Zastanawiać się byśmy mogli dlaczego ja to widzę, a oni nie. Odpowiedź tu jest prosta. Widzę w nich, bo widzę w sobie. Szanuję ich, bo szanuję siebie, cenię ich, bo umiem cenić siebie, uznaję ich, bo uznaję każdą cząstkę siebie samej. Jest tak dlatego, że spotkałam się z diabłem, z pomocą diabła z zewnątrz oczywiście :-) Z moim własnym diabłem. Z moim kłamstwem- wybierając prawdę, z moim strachem- wybierając odwagę, z odrzuceniem- wybierając siebie, z krytykiem- przestając się wreszcie krytykować. Z każdym błędem, który w życiu popełniłam, przestając się za nie biczować.


I tak. Diabeł jak wybije to struktura się zmieni. Warto wiedzieć to od początku, jak coś się dzieje i od razu do tego piekła, grzecznie w pokorze się udać. Struktura bowiem jest... płynna i zawsze będzie.

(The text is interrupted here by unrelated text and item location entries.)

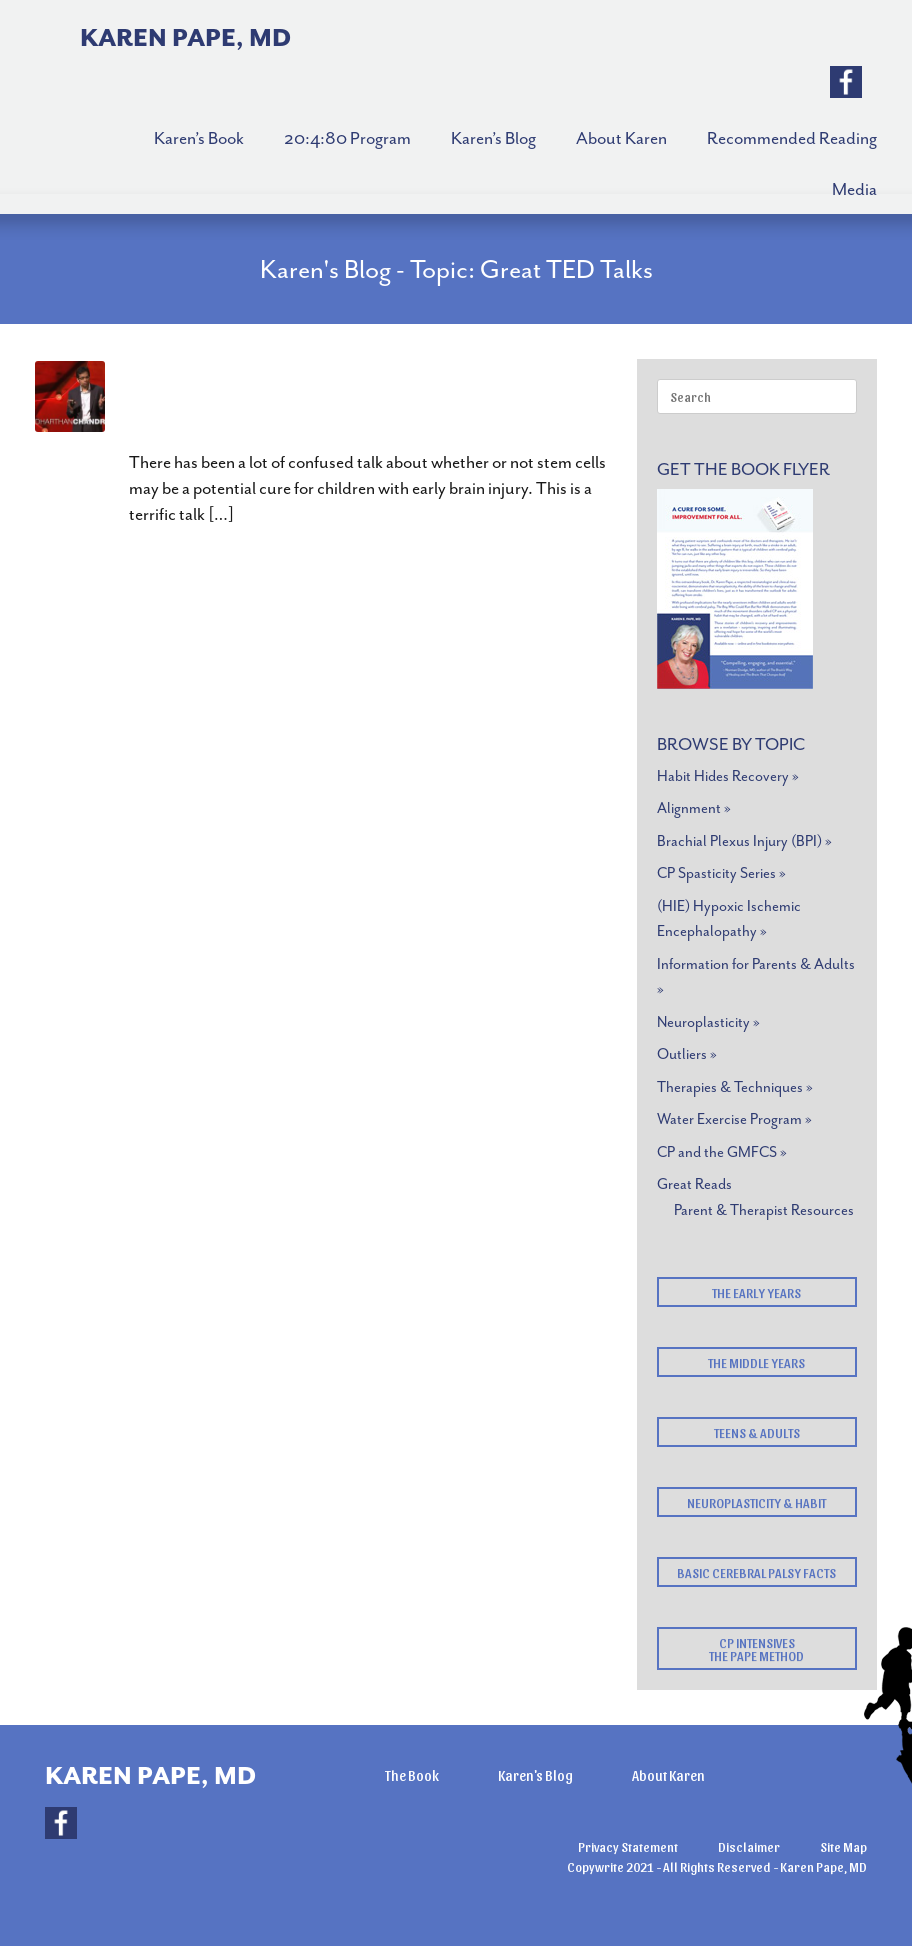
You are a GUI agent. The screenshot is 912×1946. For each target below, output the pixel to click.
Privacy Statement (628, 1846)
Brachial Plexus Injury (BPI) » (744, 841)
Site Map (843, 1846)
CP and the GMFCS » (722, 1152)
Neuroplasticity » (708, 1022)
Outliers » (687, 1054)
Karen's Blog (535, 1775)
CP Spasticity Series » (721, 873)
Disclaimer (749, 1846)
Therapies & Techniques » (735, 1087)
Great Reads (694, 1184)
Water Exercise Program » (734, 1119)
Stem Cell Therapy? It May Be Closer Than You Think (374, 402)
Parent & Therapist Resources (764, 1210)
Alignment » (694, 808)
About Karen (668, 1775)
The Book (412, 1775)
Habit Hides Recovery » (728, 776)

Nie należy nic kombinować. Na kolana i się uczyć. O sobie. I jasne, że diabła z zewnątrz trzeba odstrzelić, jeśli rani. Jeśli chcesz go ratować, to pod spodem tej intencji czai się nic innego jak pycha. Jak widzisz już to w sobie i już zebrałeś tego cierpienia całą tonę, to nie warto się męczyć. Nawet nie można tego robić. Pierwszym człowiekiem do uratowania jesteśmy bowiem my sami.

A co tam robić w tym piekle? O czym to piekło jest? O podświadomości oczywiście, której według mnie przeskoczyć się nie da, bo jest częścią nas samych.


Czarne zabiera, owszem. Czas, emocje, wiarę w dobro, całe życie czasami. Czarne boli. No zabiera. Niech bierze, niech uczy. Niech boli, ego transformuje przez ból lub z wiekiem, zależnie od potencjału poziomu świadomości. Warto się go nie bać i umieć go nie unikać. Każdy wcześniej czy później przejdzie. W którymś wcieleniu w końcu przejdziemy :-) Wierzę, że osoby czytające już w tym.


O tym będzie dużo. O tym będzie wszystko tu. A na dzisiaj. Koniec psot.